Records of target coordinates

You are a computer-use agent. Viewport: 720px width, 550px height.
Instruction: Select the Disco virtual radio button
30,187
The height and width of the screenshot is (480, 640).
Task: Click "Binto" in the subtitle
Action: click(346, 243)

→ To be done: Can you copy out the records above word for word, every line included?

→ Completed task:
You are a computer-use agent. Viewport: 720px width, 550px height.
Instruction: Select the Disco virtual radio button
30,187
The height and width of the screenshot is (480, 640).
Task: Click "Binto" in the subtitle
Action: click(346, 243)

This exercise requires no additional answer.